Work task
If pictures are present, leave them out, and copy the data word for word.
Available records Block Start
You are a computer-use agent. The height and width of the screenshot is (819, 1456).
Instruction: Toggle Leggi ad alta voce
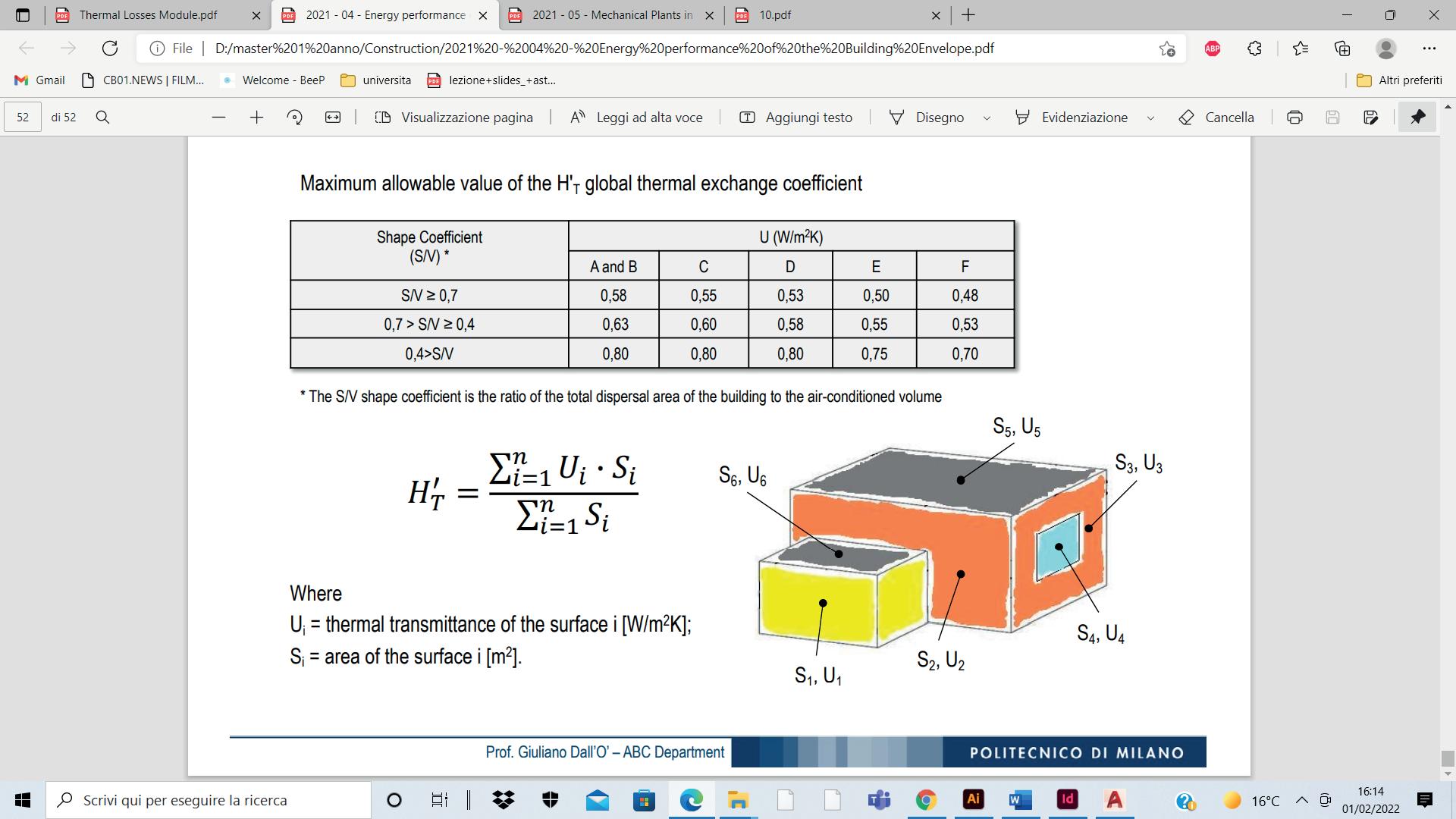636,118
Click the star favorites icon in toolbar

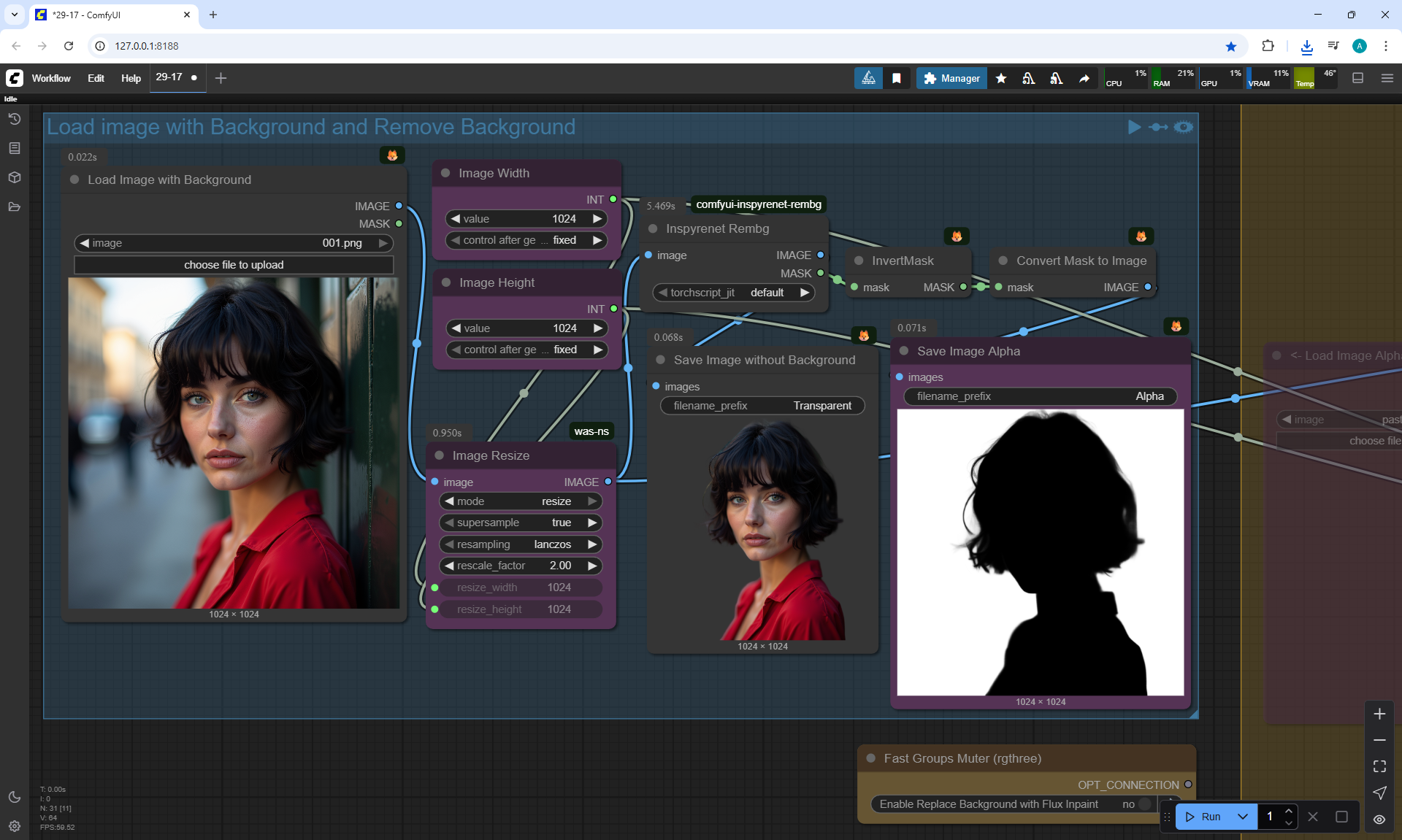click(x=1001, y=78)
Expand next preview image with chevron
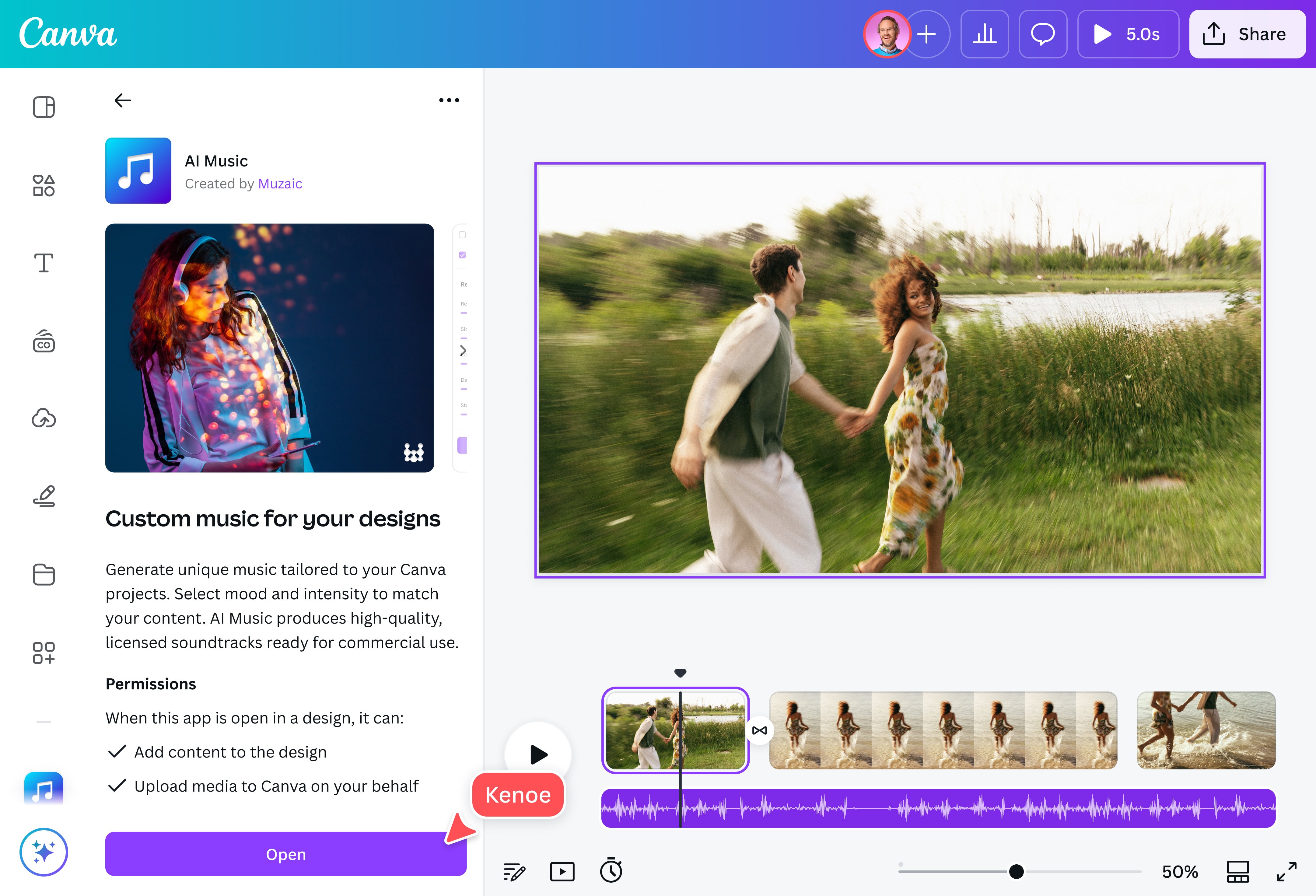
Available records Block End
Response below
You are a computer-use agent. The height and width of the screenshot is (819, 1456).
Instruction: Toggle Leggi ad alta voce
636,118
Click the star favorites icon in toolbar

click(x=1001, y=78)
Expand next preview image with chevron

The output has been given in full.